[Exercise objective]:
Pick up the passage about children's night terrors after its last line and keep writing it.

[Excerpt to read]:
┄┄┄┄┄┄

Night terrors occur when children are partially aroused from deep (Stage 4) sleep. They are not quite awake yet and not completely asleep. Throughout the night terror your child’s “mind” remains asleep, whereas the “body” looks somehow awake and facial expressions are very emotional. A child may scream and appear very frightened, while at the same time not recognize you or respond to your attempts to comfort.  They may try to run away or push away those trying to console.  Usually a child does not remember having the night terror the next morning. Night terrors are more likely to occur during stress, illness, and sleep deprivation and typically occur between the ages of 4 to 12.  Children usually outgrow night terrors by adolescence. They are also different to nightmares because they usually take place in the early part of the night, usually one or two hours after the child falls asleep. Like nightmares, there are usually no long-term psychological effects.

If your child experiences nightmares or night terrors, you may want to seek help if:

When to seek help:

  • If your child is afraid to fall asleep because of fear of having bad dream
  • If nightmares or night terrors are frequent, severe, disruptive, dangerous, happen at an unusual age or seem to affect your child’s performance during the day by causing sleepiness.

┄┄┄┄┄┄

Collected data entries:
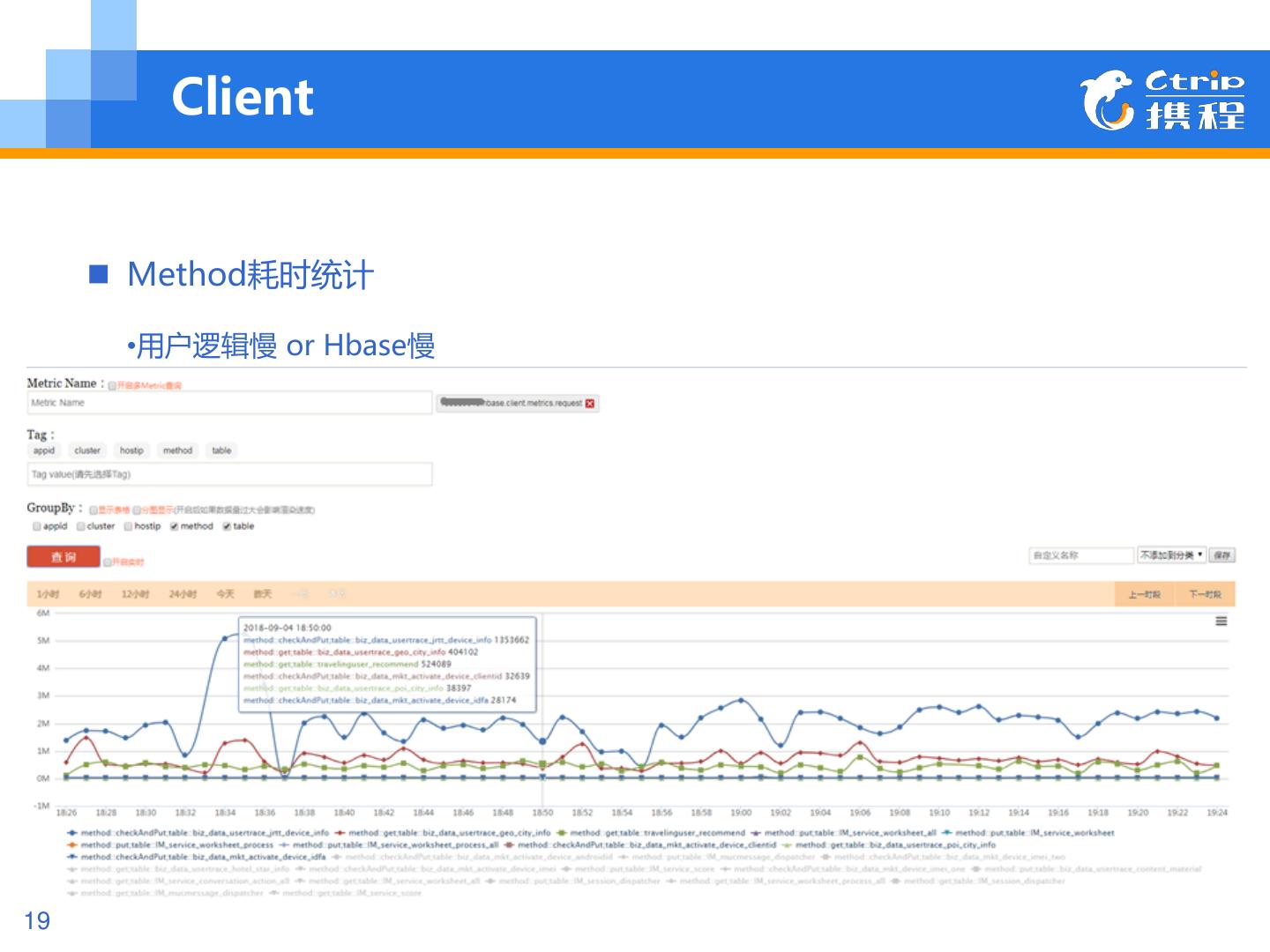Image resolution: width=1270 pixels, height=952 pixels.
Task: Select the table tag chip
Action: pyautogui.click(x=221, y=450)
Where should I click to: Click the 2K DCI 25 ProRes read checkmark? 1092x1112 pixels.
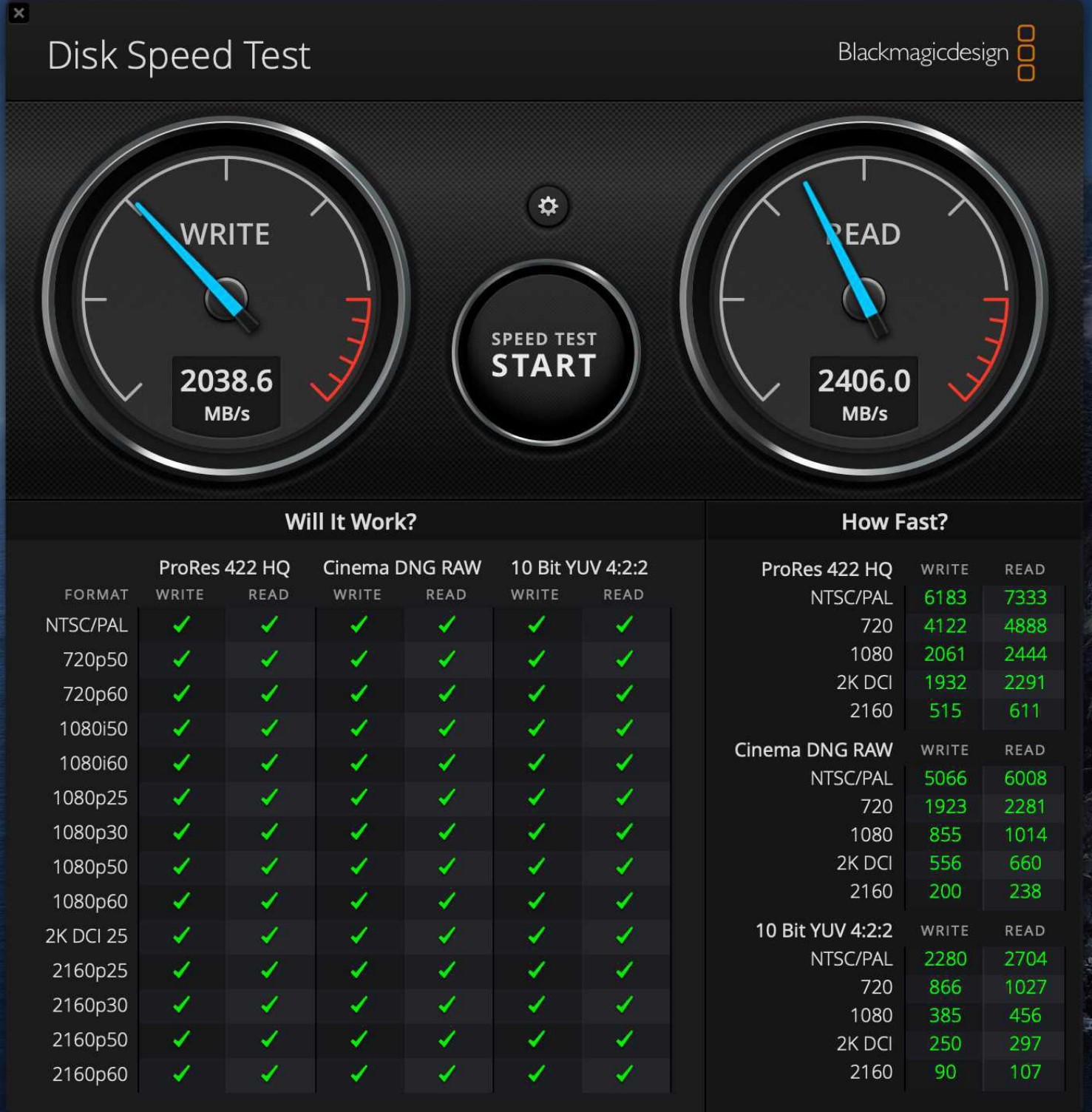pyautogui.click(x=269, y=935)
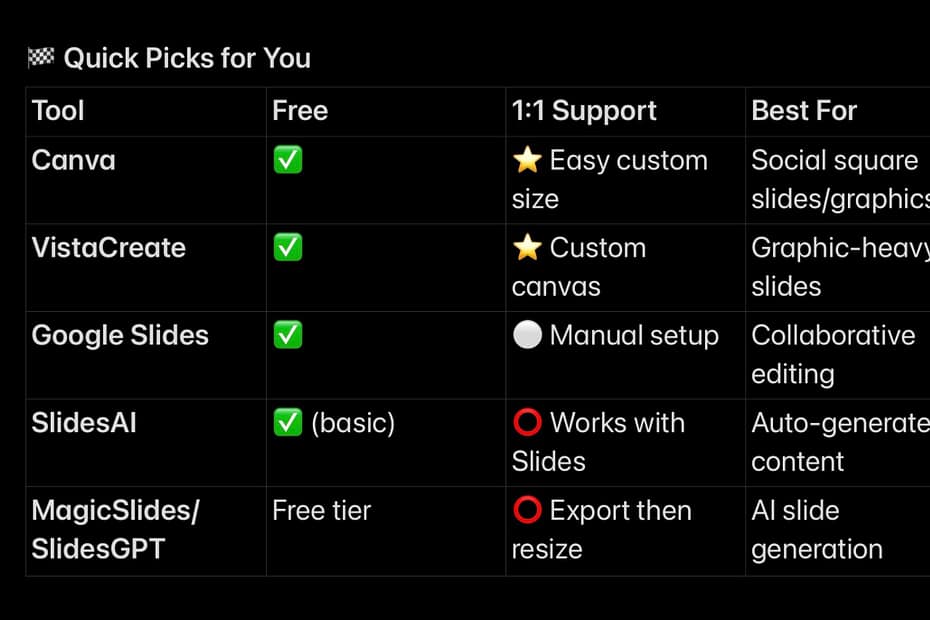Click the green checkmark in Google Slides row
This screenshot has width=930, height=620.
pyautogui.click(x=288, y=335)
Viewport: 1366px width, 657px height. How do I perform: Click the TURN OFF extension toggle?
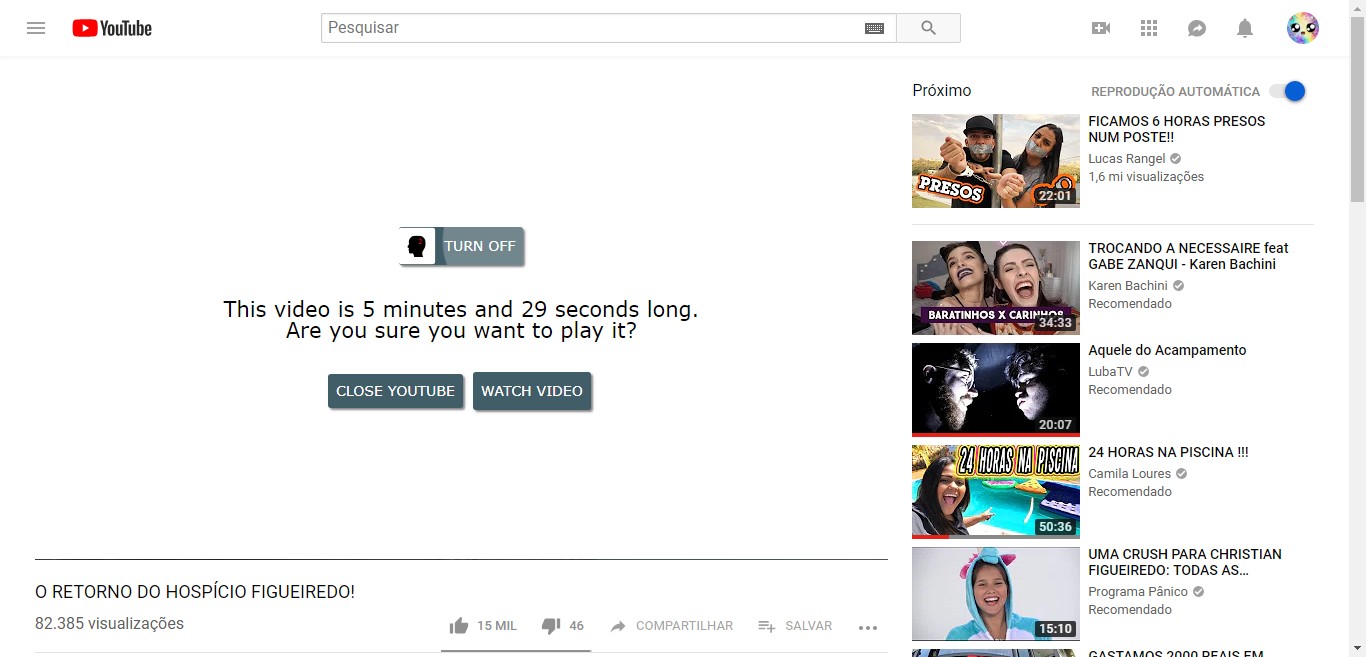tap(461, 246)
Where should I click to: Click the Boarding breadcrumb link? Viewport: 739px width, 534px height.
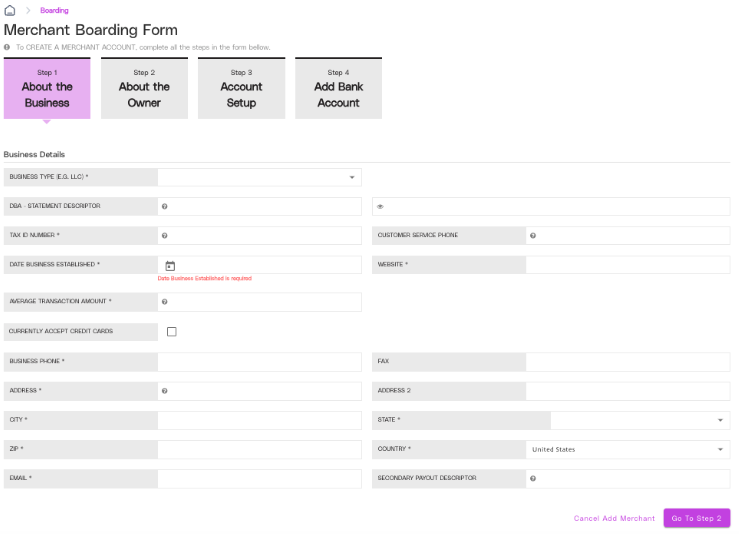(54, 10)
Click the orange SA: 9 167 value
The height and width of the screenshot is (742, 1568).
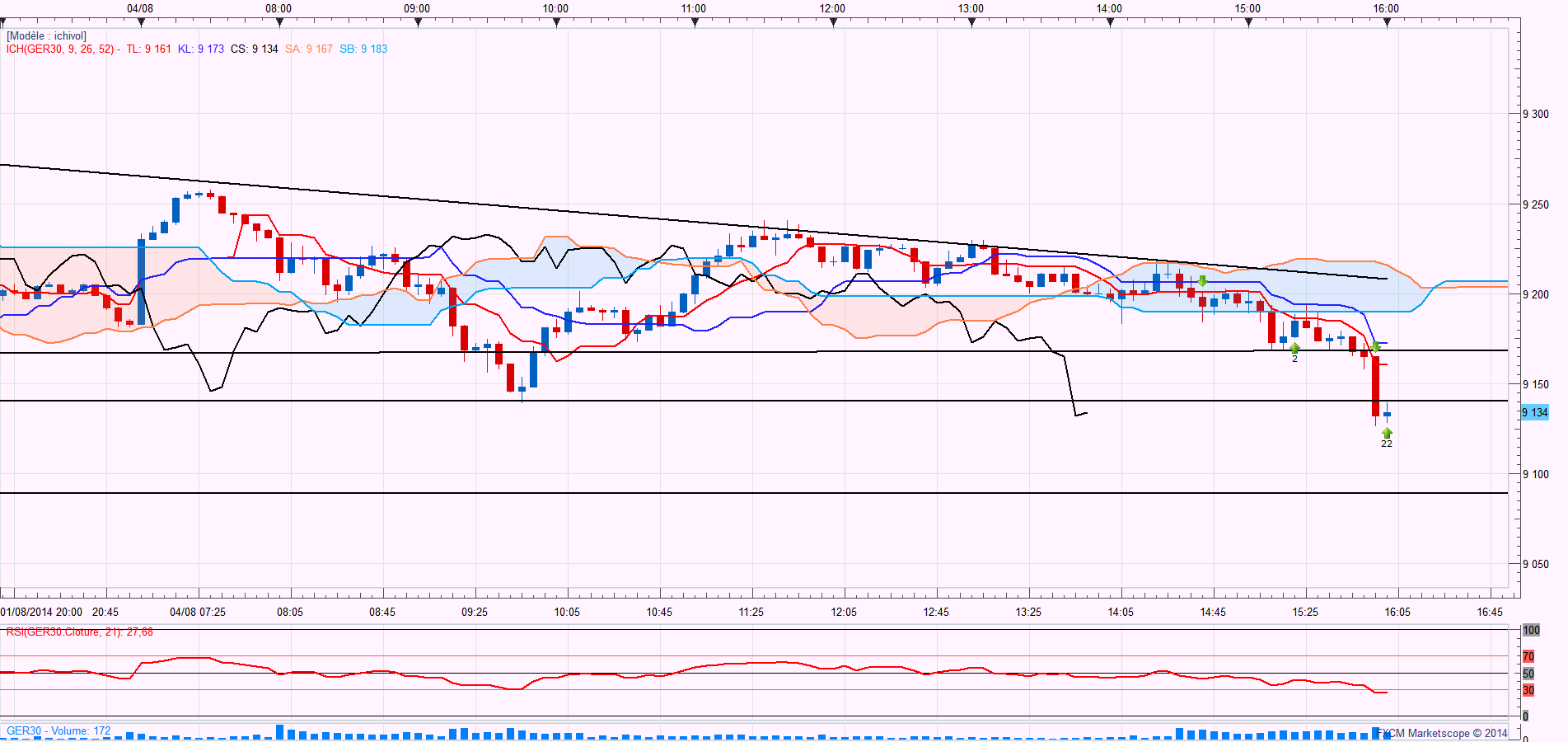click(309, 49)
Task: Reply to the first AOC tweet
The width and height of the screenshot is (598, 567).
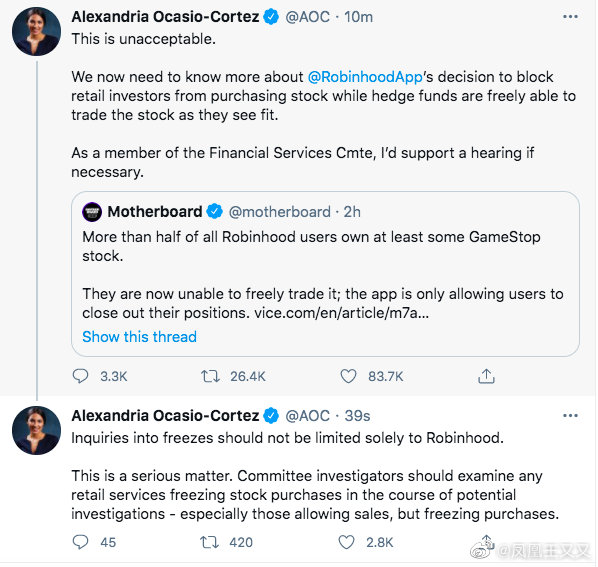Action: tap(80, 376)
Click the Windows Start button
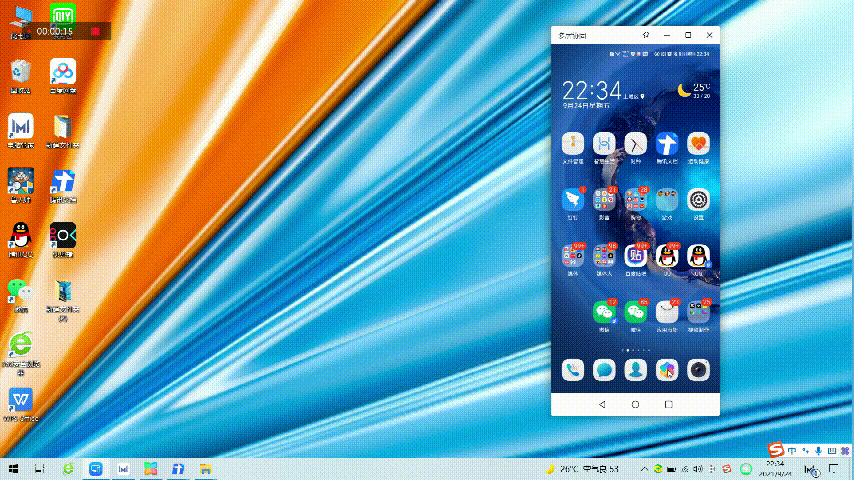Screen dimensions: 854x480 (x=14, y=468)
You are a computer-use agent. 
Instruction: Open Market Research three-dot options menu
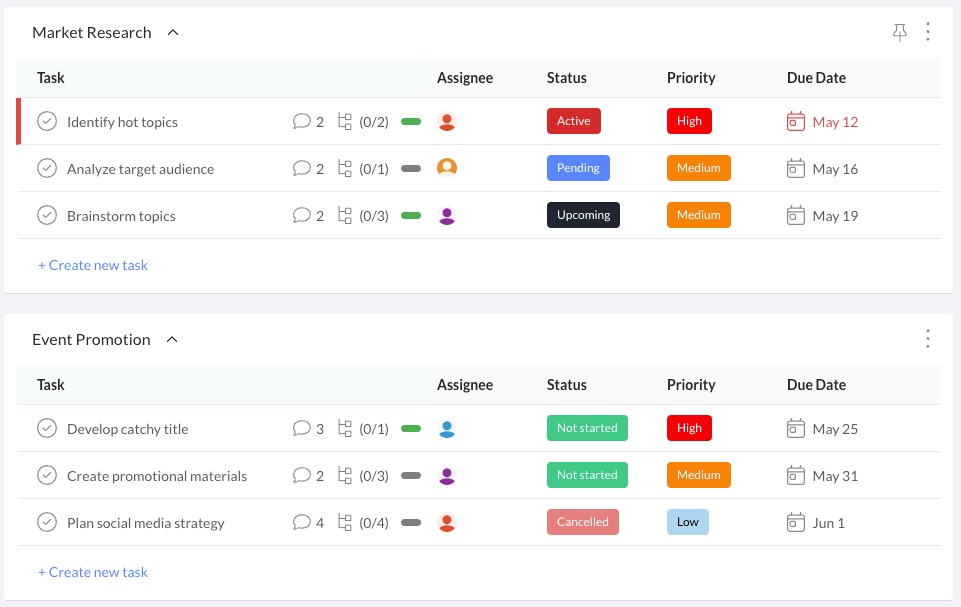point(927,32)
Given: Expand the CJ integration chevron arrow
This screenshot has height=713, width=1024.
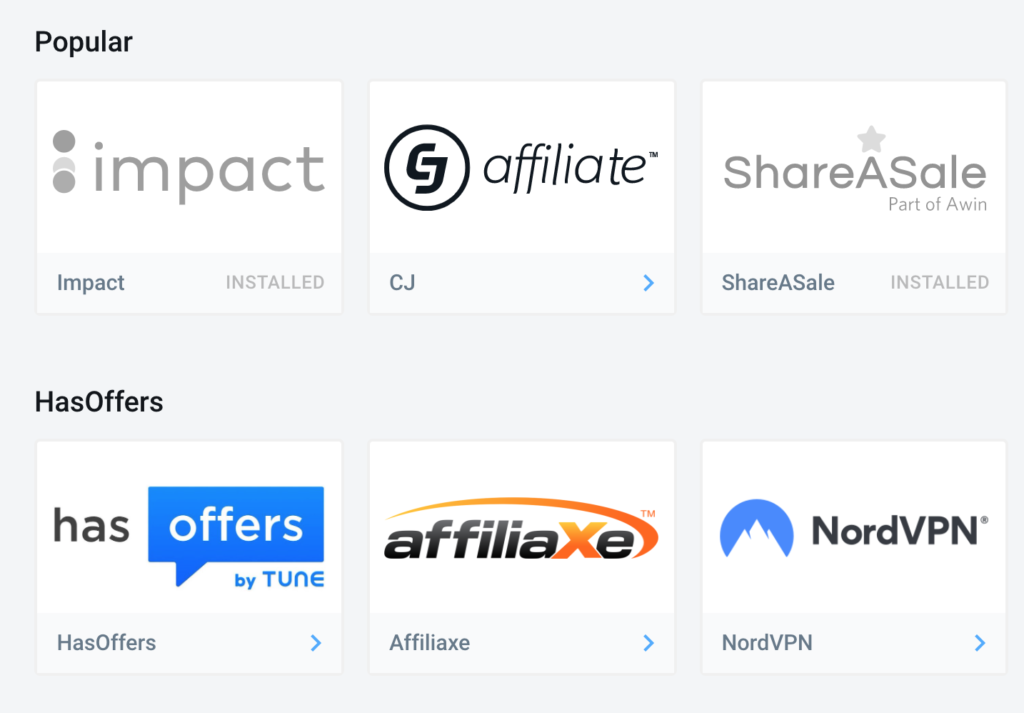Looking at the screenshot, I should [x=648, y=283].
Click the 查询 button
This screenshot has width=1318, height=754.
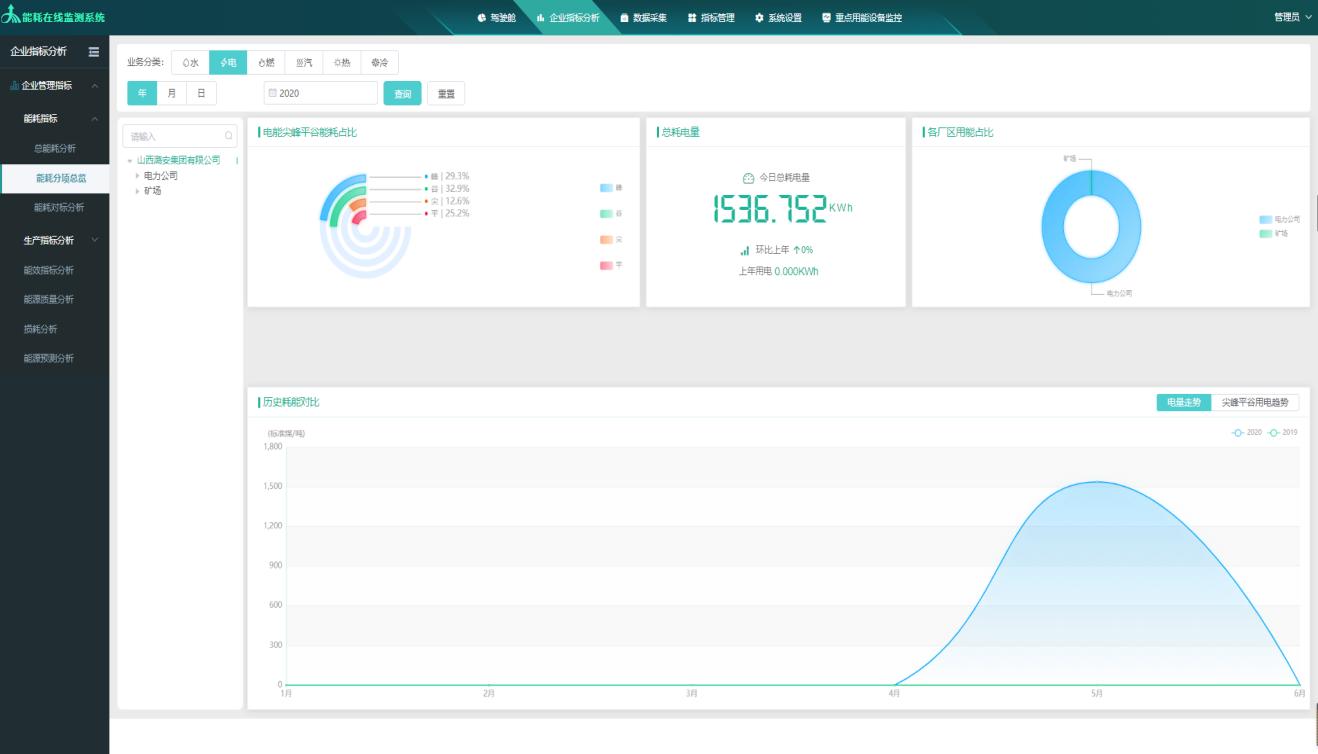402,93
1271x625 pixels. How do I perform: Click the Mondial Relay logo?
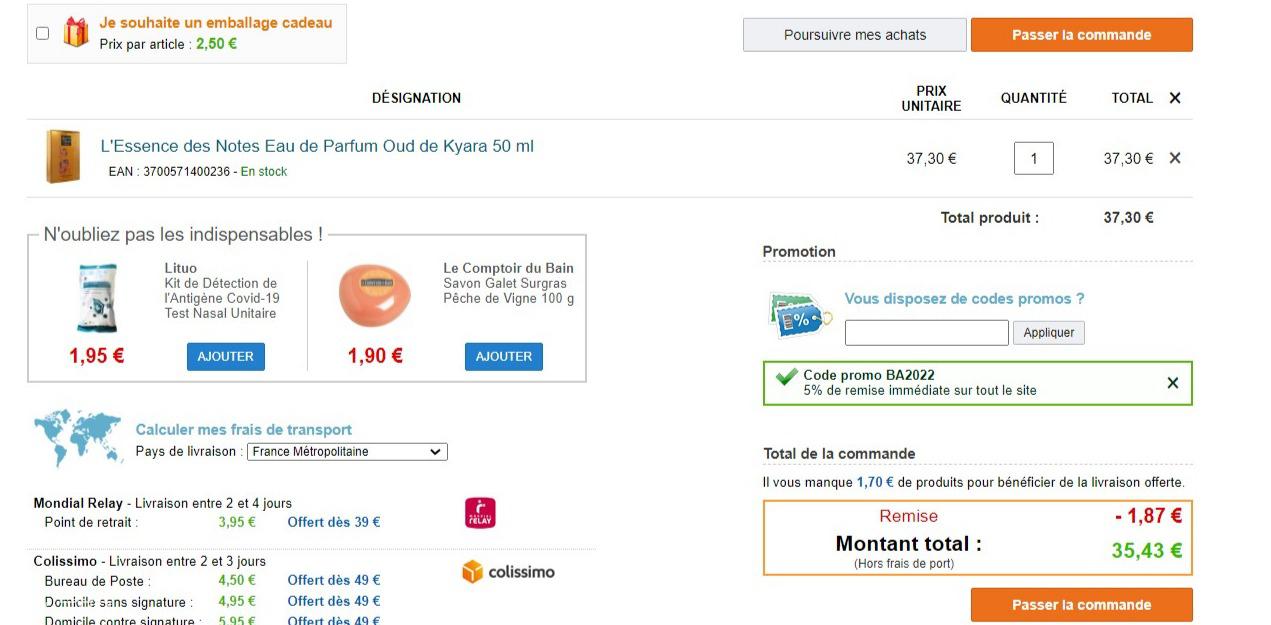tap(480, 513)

┄┄┄┄┄┄

[Output of the task]:
It is important to rule out an underlying medical disorder related to sleep such as sleep apnoea (snoring, stopping breathing and working hard to breathe), heartburn, epilepsy (very stereotyped and repetitive features) and periodic limb movements (the child complains about pains in the limbs and seems to be restless in sleep). These can cause a partial arousal, which might lead to a night terror. Treating the underlying cause often “cures” the night terrors. Most recently hypnotherapy has been shown to be effective. In rare instances, medication might be needed, especially if the events are extremely distressing for all, frequent or seem to impact negatively on the child’s daytime behavior and performance.